Material for the task:
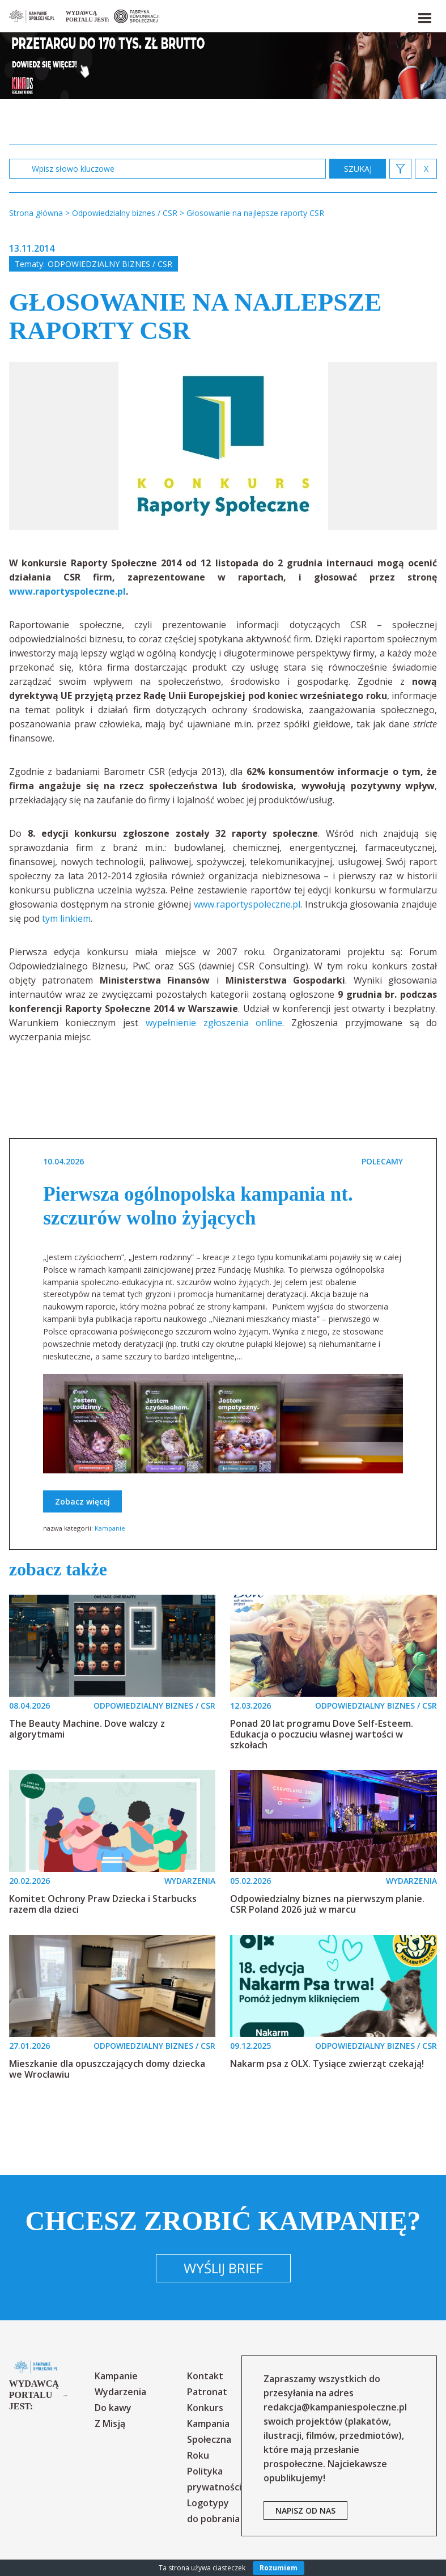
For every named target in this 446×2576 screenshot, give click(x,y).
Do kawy (113, 2407)
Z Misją (110, 2423)
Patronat (207, 2392)
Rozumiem (279, 2568)
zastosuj (357, 169)
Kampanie (110, 1528)
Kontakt (205, 2376)
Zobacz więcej (82, 1501)
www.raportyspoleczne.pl (247, 904)
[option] (223, 446)
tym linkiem (66, 918)
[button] (423, 16)
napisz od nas (305, 2510)
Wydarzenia (120, 2392)
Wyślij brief (223, 2268)
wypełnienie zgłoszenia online (214, 1022)
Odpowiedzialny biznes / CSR (110, 264)
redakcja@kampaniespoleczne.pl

Problem:
Print everything in the listing above, from the line containing "Wydarzenia (120, 2392)" down to the listing's last line, with both ends included and every line unchanged.

Response below:
Wydarzenia (120, 2392)
Wyślij brief (223, 2268)
wypełnienie zgłoszenia online (214, 1022)
Odpowiedzialny biznes / CSR (110, 264)
redakcja@kampaniespoleczne.pl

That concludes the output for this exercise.